Daniel Austin continues, “I just let Scott work his magic musically. Then I did my best to just capture the feeling lyrically and in the vocal performance. Basically, I tried to not ruin the greatness of his riffs. Also, he was trying some new things musically, so it inspired me to try some new thing vocally that I never did in Die Young before. I am really happy with how it all came out, as well as the doors it opened for us to try more things down the road.”
Second single, “Seventy Times Seven,” is a highlight in an album full of them. It is dynamic in its highs and lows, with subdued, haunting arpeggiation accompanied by dark prayerfulness exchanged for cathartic metal militarism. This is a band demonstrating that its musicians not only have explored a range of metal styles, but that they can call upon them at will, and they use them as rapiers and war hammers to attack in varied ways.
For a band whose previous projects have laid the groundwork for many of today’s musicians, Tooth and Claw are especially suited not only to up the ante at the heavy music betting table–which Dream of Ascension does so well, daring any band to outdo them in songcraft–but also to comment on the state of music today.

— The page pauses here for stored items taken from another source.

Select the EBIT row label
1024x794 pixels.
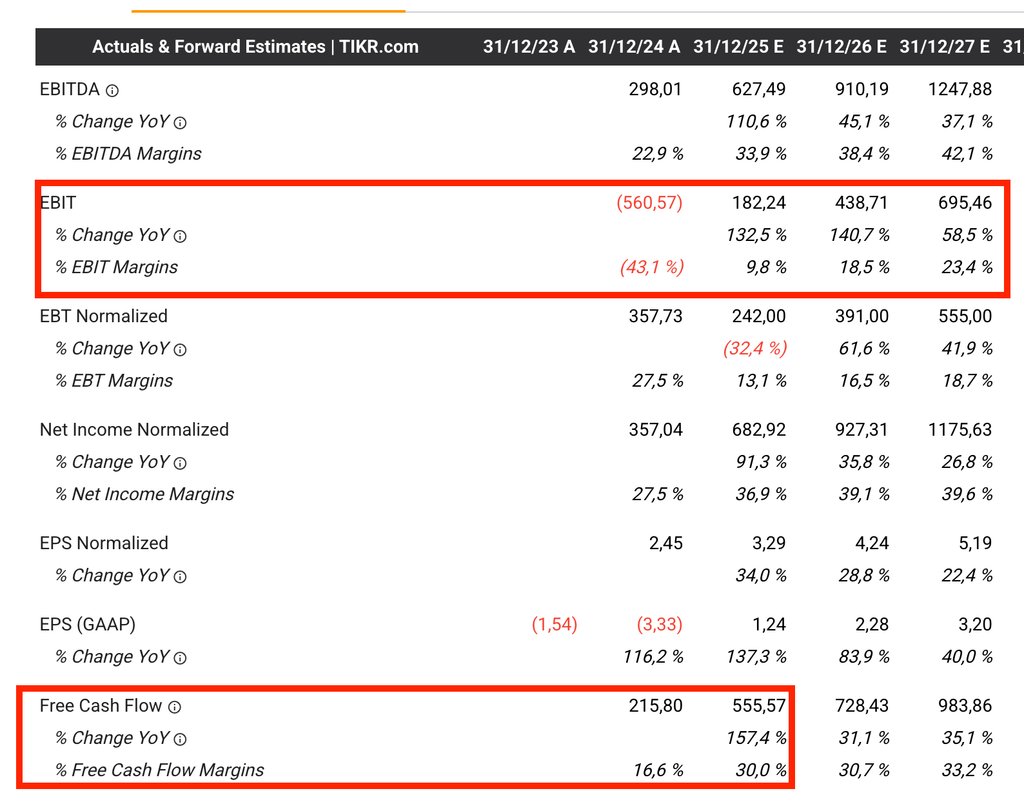point(58,203)
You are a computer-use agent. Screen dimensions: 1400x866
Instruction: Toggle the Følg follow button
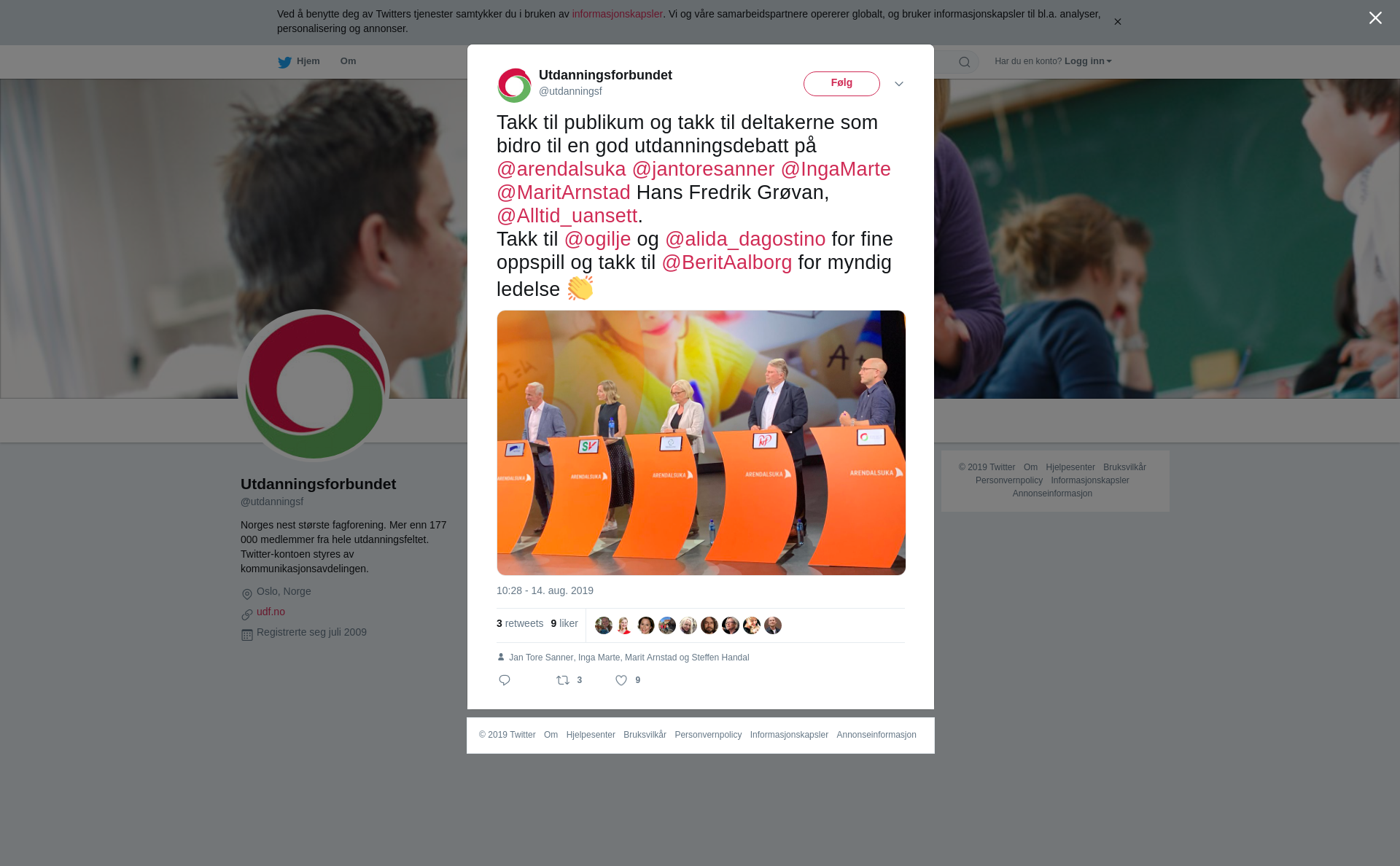pos(841,84)
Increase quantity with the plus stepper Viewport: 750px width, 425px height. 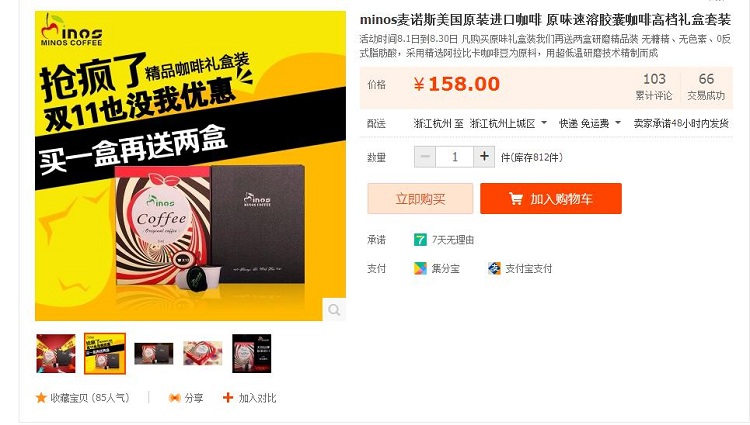click(x=484, y=157)
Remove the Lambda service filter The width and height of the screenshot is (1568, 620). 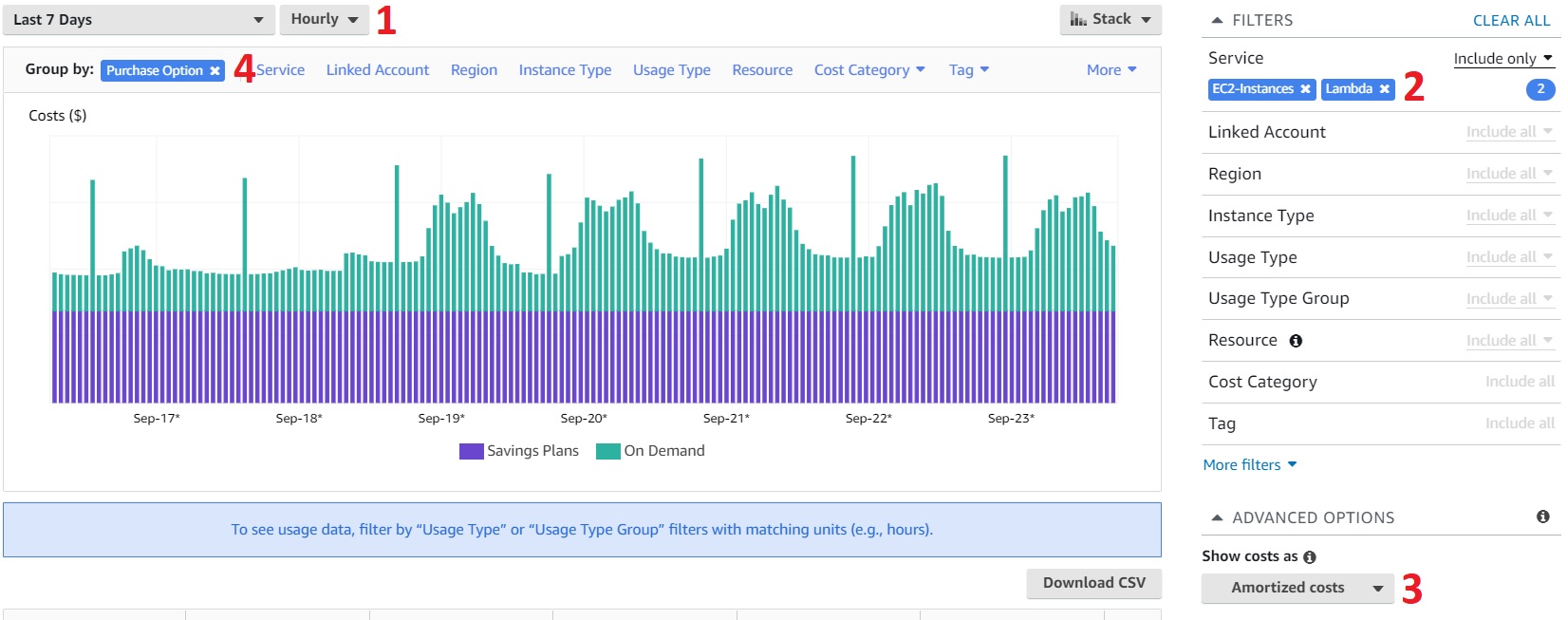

Crouse says, “I feel like it’s the same as it ever was. There are some great bands pushing things forward, and then there are even some great bands who are just paying tribute to things that have already happened. I don’t really hate anything, it’s all just music so no point in getting mad at it. It’s supposed to be a good time!”
Austin continues, “I think the music world is just like the real world at large–sure, it might seem like there is a ton of garbage afloat, but there’s more music available than ever before, and likewise, there is probably more great material to check out than ever before, too. So yeah, like Scott said, keep it fun because it is supposed to be fun. The older I get the less I try to be reactionary and cranky about the stuff I don’t like. On to the next good thing!”
Their open-mindedness translates into an album that blends the musicians’ backgrounds smoothly into something entirely, not only for them but for the world of heavy music. Never rejecting an idea because it doesn’t fit into a certain label, the band has composed an album of songs that both become instant favorites and require repeated listens.
Dream of Ascension is an instant classic and will find eager listeners everywhere.
In closing, Crouse says, “We are very proud of the record, and we are looking forward to playing live and also working on new songs when the time is right!”